BEGIN Records for processing

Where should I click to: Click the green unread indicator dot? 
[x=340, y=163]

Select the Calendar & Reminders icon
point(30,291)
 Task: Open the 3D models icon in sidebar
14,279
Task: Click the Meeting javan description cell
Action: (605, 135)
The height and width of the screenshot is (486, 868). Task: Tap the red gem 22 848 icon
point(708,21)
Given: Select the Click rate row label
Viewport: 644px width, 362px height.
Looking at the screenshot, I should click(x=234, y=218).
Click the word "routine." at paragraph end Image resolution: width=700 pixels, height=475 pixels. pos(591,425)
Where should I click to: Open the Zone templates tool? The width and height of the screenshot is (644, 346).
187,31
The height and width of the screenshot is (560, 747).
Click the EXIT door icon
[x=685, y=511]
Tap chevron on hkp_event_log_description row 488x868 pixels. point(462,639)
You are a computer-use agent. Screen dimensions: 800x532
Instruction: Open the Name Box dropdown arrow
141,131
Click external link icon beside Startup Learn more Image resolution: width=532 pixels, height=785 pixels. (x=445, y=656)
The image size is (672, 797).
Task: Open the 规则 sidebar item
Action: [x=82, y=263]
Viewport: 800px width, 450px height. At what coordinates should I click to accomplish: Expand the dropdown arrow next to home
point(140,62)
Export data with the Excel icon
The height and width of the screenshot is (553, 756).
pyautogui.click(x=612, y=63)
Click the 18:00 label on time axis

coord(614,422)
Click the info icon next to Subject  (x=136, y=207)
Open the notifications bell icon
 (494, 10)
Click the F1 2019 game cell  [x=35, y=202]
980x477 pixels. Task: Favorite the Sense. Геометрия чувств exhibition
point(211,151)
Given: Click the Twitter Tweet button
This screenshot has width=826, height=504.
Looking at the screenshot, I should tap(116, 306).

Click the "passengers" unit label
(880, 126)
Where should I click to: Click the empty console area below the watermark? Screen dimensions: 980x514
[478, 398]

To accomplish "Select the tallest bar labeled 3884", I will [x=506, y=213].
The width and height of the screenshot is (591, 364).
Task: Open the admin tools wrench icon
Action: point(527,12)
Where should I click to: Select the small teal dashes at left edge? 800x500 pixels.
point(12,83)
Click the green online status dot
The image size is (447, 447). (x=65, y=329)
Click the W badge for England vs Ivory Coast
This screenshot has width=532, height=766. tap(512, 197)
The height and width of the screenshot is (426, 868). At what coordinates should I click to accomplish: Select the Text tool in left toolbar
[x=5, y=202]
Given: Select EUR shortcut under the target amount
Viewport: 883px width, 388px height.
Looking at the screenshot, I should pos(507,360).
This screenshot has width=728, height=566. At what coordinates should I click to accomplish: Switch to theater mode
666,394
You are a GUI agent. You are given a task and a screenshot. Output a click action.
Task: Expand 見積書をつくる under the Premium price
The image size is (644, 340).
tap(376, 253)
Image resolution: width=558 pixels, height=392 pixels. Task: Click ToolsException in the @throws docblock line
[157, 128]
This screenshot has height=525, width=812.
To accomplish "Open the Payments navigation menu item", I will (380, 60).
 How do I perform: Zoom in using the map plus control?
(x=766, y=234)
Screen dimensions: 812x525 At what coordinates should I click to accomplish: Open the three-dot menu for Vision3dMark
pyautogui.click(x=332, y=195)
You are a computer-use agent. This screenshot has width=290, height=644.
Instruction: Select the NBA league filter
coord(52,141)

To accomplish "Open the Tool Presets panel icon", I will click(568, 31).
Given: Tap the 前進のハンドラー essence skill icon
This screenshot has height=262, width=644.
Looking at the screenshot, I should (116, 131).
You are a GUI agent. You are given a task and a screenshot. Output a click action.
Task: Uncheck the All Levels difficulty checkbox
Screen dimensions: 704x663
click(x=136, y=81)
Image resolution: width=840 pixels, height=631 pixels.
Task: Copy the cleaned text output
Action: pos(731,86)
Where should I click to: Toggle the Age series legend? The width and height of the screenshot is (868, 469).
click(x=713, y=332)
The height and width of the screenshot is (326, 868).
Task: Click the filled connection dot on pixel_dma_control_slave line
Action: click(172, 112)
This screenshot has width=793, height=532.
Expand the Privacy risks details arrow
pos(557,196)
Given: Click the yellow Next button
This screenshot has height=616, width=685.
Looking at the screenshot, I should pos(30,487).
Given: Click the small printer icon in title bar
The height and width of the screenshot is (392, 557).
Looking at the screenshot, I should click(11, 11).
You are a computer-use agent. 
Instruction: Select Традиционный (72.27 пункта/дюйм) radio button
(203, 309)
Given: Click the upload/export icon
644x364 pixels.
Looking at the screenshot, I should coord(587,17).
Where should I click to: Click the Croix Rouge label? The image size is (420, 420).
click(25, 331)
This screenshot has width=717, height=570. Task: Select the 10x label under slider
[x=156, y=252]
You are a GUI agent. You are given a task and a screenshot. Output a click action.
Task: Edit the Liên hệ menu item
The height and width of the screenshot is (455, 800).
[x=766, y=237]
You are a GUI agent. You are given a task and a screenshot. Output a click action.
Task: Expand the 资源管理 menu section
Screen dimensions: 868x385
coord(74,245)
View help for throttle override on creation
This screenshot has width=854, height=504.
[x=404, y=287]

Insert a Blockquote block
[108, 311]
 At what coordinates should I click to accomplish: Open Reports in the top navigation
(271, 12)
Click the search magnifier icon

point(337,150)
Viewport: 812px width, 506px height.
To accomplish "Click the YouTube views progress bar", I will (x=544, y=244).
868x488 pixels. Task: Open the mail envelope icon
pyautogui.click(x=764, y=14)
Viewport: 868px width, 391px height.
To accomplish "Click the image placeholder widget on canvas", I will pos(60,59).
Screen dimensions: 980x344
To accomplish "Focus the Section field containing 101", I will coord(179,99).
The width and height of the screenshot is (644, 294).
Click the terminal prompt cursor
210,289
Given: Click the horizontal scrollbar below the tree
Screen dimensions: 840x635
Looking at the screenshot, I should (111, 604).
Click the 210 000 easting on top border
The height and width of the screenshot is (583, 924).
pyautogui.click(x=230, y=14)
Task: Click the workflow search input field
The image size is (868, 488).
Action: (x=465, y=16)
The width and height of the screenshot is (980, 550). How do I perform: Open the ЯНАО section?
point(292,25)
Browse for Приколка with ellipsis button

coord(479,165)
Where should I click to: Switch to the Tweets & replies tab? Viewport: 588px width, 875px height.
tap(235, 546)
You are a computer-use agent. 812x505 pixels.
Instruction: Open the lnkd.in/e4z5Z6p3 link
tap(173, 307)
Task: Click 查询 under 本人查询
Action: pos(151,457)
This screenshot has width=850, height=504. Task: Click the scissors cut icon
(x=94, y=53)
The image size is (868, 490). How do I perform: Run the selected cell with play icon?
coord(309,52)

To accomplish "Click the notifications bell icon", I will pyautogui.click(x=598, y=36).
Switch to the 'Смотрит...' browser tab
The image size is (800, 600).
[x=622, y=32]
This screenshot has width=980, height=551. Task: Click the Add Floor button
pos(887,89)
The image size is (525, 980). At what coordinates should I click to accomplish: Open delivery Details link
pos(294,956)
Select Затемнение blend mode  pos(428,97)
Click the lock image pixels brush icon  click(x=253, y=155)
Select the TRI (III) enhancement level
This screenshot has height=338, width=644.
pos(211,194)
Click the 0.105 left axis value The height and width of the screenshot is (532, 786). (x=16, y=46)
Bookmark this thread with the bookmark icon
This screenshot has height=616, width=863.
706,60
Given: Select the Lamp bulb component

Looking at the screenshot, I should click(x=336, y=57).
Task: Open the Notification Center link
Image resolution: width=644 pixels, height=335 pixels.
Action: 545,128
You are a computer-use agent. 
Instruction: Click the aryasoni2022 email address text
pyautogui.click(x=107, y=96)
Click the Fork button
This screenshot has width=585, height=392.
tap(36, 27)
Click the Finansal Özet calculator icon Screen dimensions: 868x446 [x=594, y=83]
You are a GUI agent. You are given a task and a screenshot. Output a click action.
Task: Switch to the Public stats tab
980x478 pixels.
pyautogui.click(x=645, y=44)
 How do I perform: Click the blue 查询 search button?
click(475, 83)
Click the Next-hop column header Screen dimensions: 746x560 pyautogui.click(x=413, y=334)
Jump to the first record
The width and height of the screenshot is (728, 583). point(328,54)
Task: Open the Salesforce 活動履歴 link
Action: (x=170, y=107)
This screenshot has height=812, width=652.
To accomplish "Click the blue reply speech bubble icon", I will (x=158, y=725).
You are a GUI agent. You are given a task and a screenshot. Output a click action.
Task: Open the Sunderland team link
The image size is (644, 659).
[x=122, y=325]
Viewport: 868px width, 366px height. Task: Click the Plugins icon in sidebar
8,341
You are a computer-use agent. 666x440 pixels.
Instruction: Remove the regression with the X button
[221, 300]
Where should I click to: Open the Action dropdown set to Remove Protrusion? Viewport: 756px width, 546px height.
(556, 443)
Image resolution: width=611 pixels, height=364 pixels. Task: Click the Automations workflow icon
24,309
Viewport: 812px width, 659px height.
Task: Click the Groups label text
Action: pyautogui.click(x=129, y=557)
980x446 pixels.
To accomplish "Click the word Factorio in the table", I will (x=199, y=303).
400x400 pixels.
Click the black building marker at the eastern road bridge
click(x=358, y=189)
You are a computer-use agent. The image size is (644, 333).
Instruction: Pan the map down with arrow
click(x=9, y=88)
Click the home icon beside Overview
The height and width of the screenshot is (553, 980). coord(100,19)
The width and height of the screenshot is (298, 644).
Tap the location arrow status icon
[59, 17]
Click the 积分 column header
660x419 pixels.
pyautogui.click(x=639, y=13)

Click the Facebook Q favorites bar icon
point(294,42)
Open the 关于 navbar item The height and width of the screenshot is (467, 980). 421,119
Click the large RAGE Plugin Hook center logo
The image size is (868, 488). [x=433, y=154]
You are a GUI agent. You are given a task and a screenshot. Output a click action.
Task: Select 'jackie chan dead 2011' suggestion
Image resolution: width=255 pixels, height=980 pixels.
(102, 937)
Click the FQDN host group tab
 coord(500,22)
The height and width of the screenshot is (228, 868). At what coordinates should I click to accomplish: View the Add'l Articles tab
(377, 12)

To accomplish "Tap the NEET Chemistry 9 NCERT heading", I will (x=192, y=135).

END Records for processing

Problem requirements
In the records above, find each line with the string "word" and list it.

Answer to this task
Click the word "routine." at paragraph end Image resolution: width=700 pixels, height=475 pixels. pos(591,425)
To accomplish "Click the word Factorio in the table", I will (x=199, y=303).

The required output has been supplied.